Les peintures dites « à l'eau » étaient jusqu'ici
largement employées dans le secteur
du bâtiment et le grand public. Ce
n'était pas le cas dans l'industrie, et encore
moins la branche automobile, pour
laquelle les producteurs de peintures ont
dû investir massivement, afin de développer
des produits moins polluants répondant
à des contraintes techniques (résistance
à la corrosion, solidité), économiques
et esthétiques bien spécifiques ;
ceci a conduit à une profonde modification
des gammes proposées.
Nous avons voulu anticiper et suivre
l'arrivée, dans le domaine automobile, de
ces nouvelles gammes de peintures, pour
être à même de répondre aux interrogations
que fait généralement naître chez les
utilisateurs, les médecins du travail et les
professionnels de la prévention l'apparition
d'une technologie ou d'un nouveau
type de produits.
Notre travail a consisté à étudier systématiquement
les peintures et leur mise en
oeuvre afin de pouvoir mettre en évidence
les éventuels risques d'exposition des
peintres.
Connaissant mieux les produits, nous
pourrons répondre aux questions posées
sur leurs compositions. Les fiches de données
de sécurité, dans lesquelles les substances
potentiellement sensibilisantes et
allergisantes n'apparaissent que très rarement,
n'en donnent souvent qu'une idée
trop succincte.
1. Étapes et contraintes
dans l’application d’une
peinture automobile
1.1. Processus de peinture
en première monte
(construction automobile)
La peinture d'une automobile est constituée
d'au moins 4 couches (fig. 1). Les
principales étapes de la mise en peinture
d'une automobile sont schématiquement
représentées sur la figure 2. L'application
de produits en phase aqueuse a lieu dans
l'atelier des laques (ou couches de base).

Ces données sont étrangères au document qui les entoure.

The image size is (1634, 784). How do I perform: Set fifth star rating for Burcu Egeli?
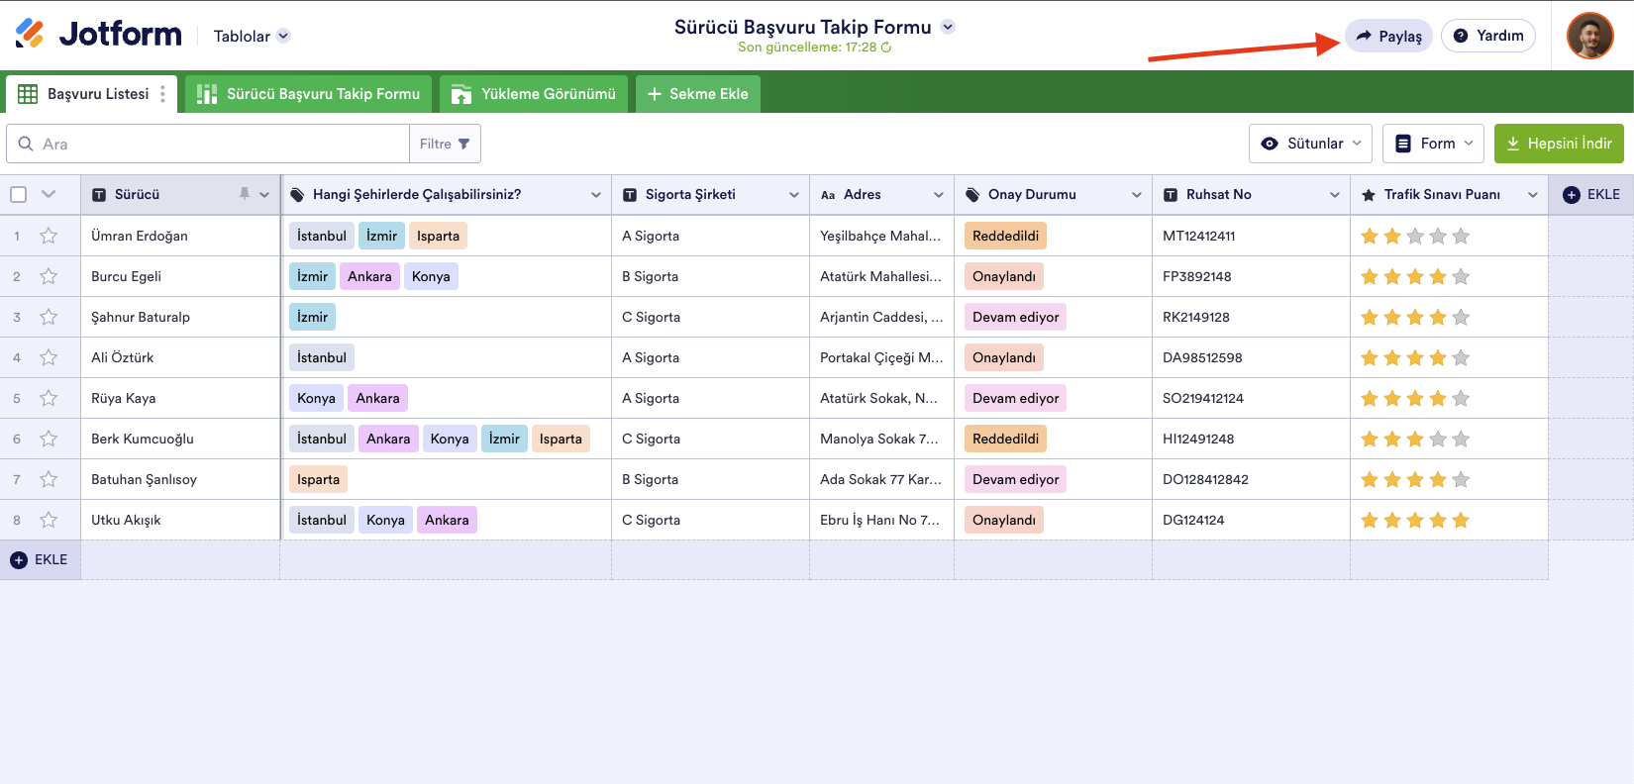tap(1461, 276)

Le passage aux produits en phase
aqueuse est quasi impossible à partir
d'une installation ancienne et doit être
prévu dès la conception des ateliers afin
d'intégrer toutes les contraintes :
- de corrosion : toutes les installations
doivent être en acier inoxydable de haute
qualité ;
- d'hygrométrie : un poste de traitement
de l'air, coûteux, permet de respecter les
conditions strictes d'hygrométrie (55 à 70
% HR dans les cabines) ;
- de pollution : les peintures en phase
aqueuse sont très sensibles aux salissures
et exigent des conditions de propreté et de
nettoyage rigoureuses. Un poste de traitement
de l'eau est également à prévoir ;
- du comportement de la peinture :
- une extrême rigueur est obligatoire
pour le réglage de la vitesse de rotation et
du positionnement des systèmes de distribution
de la peinture et de la courbe de
cuisson (sous peine de sanctions immédiates
sur la qualité du revêtement) ;
- la caisse automobile doit être chauffée
à 70 °C pendant quelques minutes (évaporation
de l'eau) puis refroidie afin que le
vernis final solvanté soit appliqué sur la
carrosserie froide (sous peine de graves
défauts d'aspect).
La chaîne doit donc être allongée de 40
à 45 m.
Malgré les avantages financiers retirés de :
- l'ininflammabilité des peintures (baisse
des primes d'assurances),
- l'inutilité d'une préparation des peintures
(produits prêts à l'emploi),
- la réduction considérable des émissions,
l'utilisation des produits en phase
aqueuse reste d'environ 20 % plus coûteuse
que l'utilisation des peintures solvantées
classiques.

1.2. Processus de peinture
en réparation
Les carrossiers seront également concernés
par les futures mesures réglementaires
européennes et les fabricants leur proposent
désormais des systèmes hydrodiluables
ou hydrosolubles qui répondent (à
prix concurrentiels !) aux exigences spécifiques
suivantes :
- non-sensibilité aux conditions climatiques,
- possibilité d'utilisation dans les installations
classiques d'un atelier actuel sans
modifications de la cabine et du temps
nécessaire à une réparation.
Des gammes complètes de produits
nouveaux existent pour toutes les phases
de processus de réparation :
- nettoyage et dégraissage au chiffon
des surfaces à repeindre,
- application de la peinture,
- nettoyage du matériel.
L'apprêt et la teinte de base sont des
produits « à l'eau » et correspondent à des
formules de mélanges à reconstituer in
situ ; l'ordre d'introduction des différents
constituants étant très important pour faciliter
le mélange co-solvants/composés
aqueux.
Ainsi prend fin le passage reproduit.